What you need to do.
A) In the essay on the Islamic Revolution, why did the writer have to start working for self-support?
B) Copy word for word the part of the essay on the Islamic Revolution starting at "When the Islamic" and ending at "sense of things.".

Selection.
┌──

Where would you be?


Where would you be?
by Javad Yassari

When the Islamic Revolution happened in 1978-1979, I was a student abroad.  I couldn’t make any sense of what was happening all over Iran, and my parents’ cryptic telephone reports those days were not helpful in explaining what was unfolding in Tehran.  By now I know that they didn't know that much more than me.  My only access to information and analysis was through television news and real newspapers, devoured daily at the library.  Still, I couldn't make any sense of things.

Without understanding very much, I had to give up the comfort zone of my middle class upbringing and start working to support myself when my parents could no longer send me money from Iran.  I am glad for that.  But I am not glad for never being able to have the life which I had planned to return to in Iran, more out of an unanswered curiosity than anything else.  I don’t begrudge the changes and the chances used and missed, and have managed to build myself a pretty good life around that “change of venue,” which brought me the unintentional emigrant status.

└──

(Records of locating words and elements)

┌──

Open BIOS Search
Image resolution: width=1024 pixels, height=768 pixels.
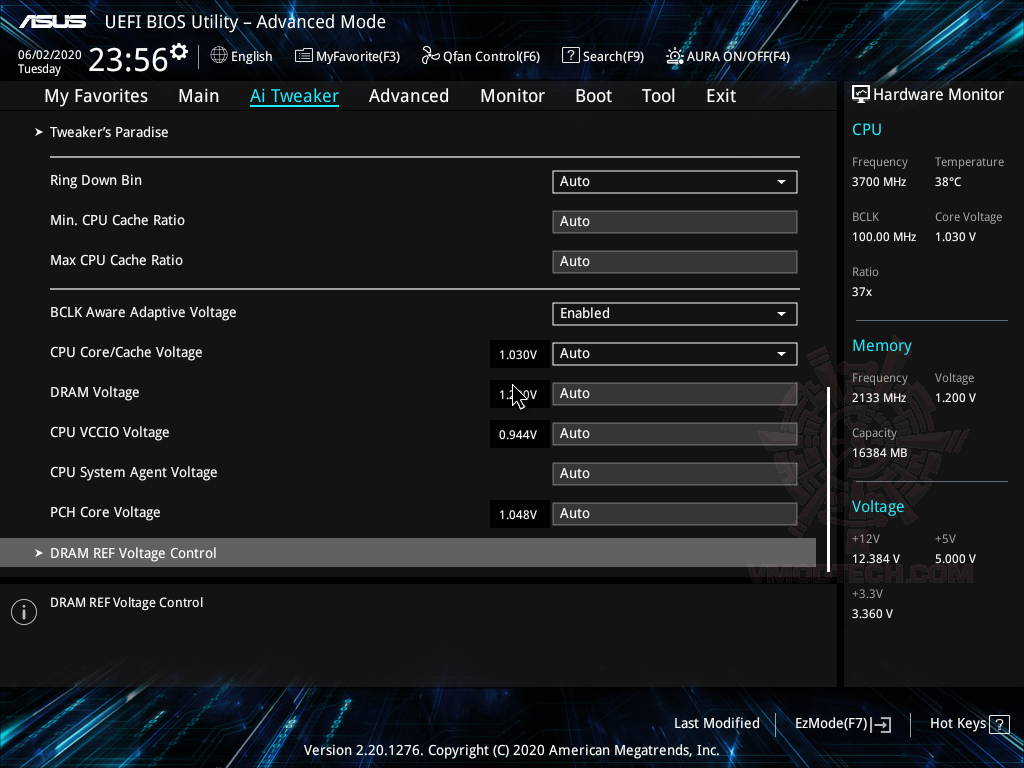pos(603,56)
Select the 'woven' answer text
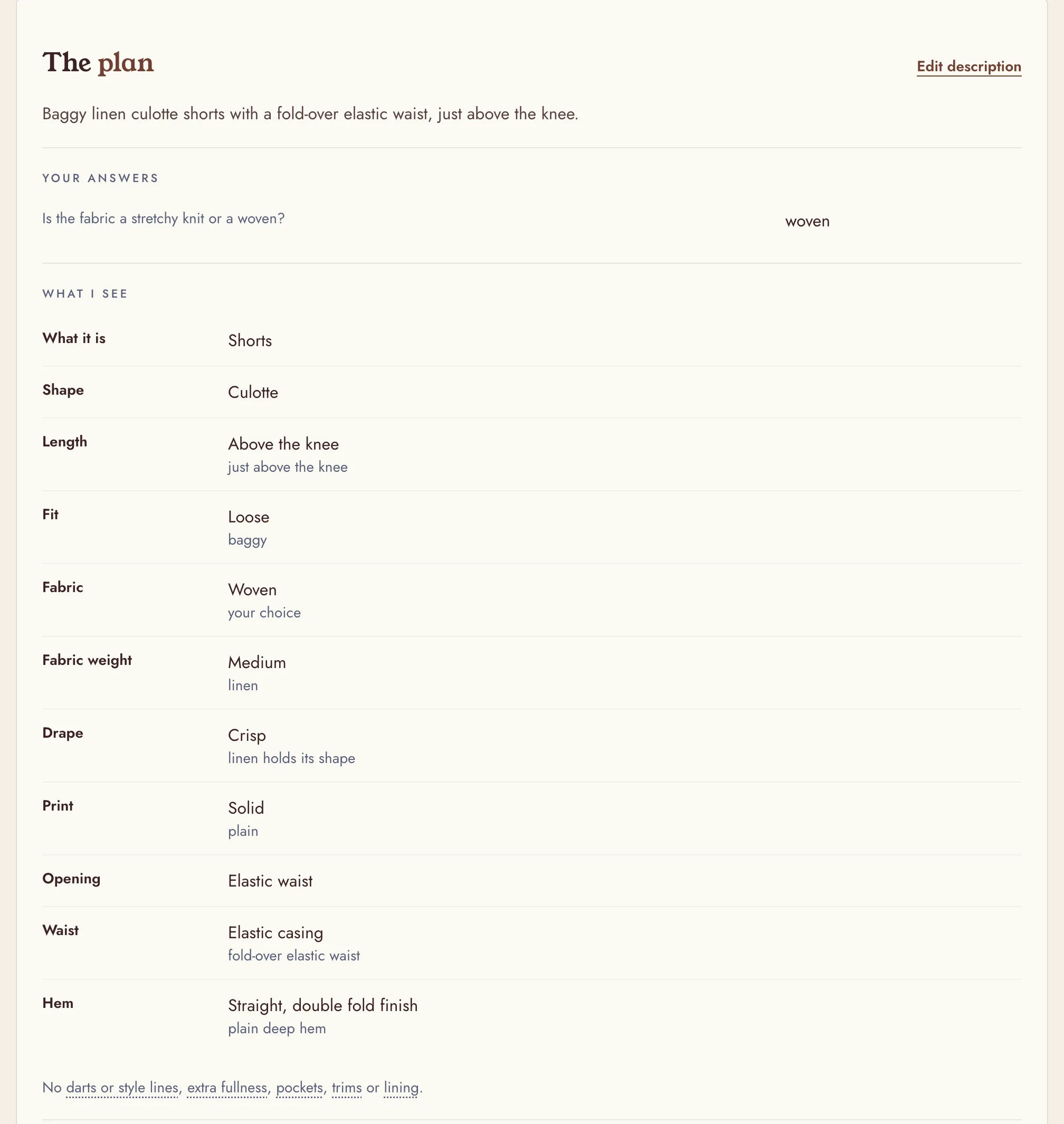Image resolution: width=1064 pixels, height=1124 pixels. pos(807,221)
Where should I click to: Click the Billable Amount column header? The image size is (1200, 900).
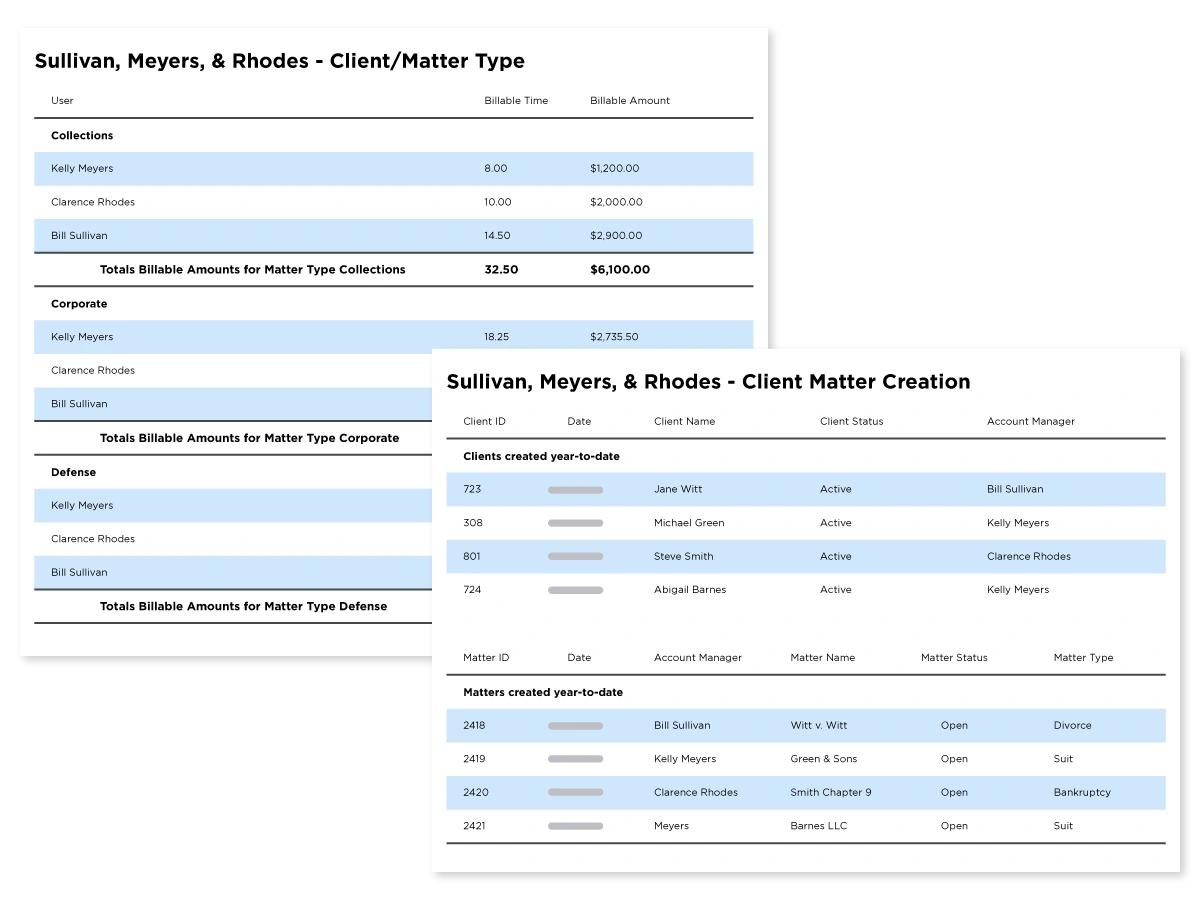(x=630, y=100)
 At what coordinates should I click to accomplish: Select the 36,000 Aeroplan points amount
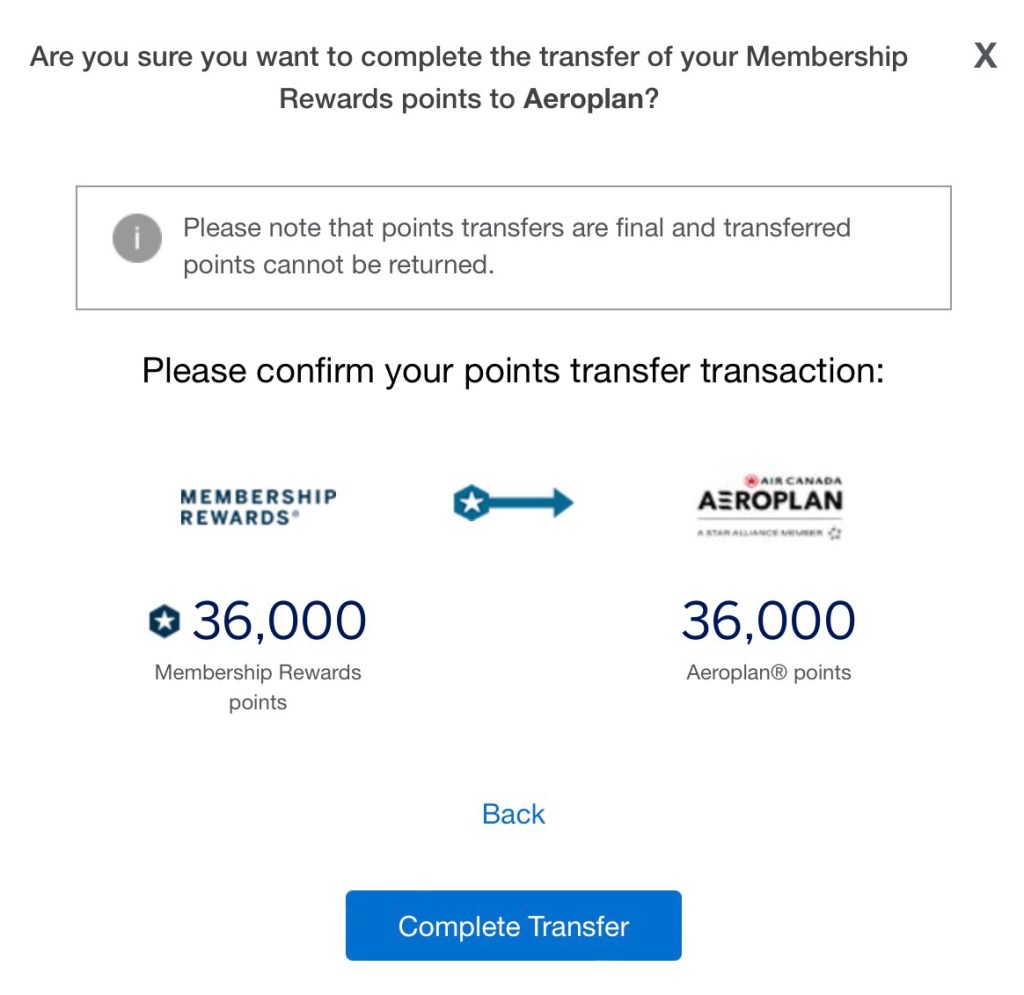point(768,621)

└──

Outputs for the tasks.
A) The writer's parents could no longer send money from Iran.

B)
When the Islamic Revolution happened in 1978-1979, I was a student abroad.  I couldn’t make any sense of what was happening all over Iran, and my parents’ cryptic telephone reports those days were not helpful in explaining what was unfolding in Tehran.  By now I know that they didn't know that much more than me.  My only access to information and analysis was through television news and real newspapers, devoured daily at the library.  Still, I couldn't make any sense of things.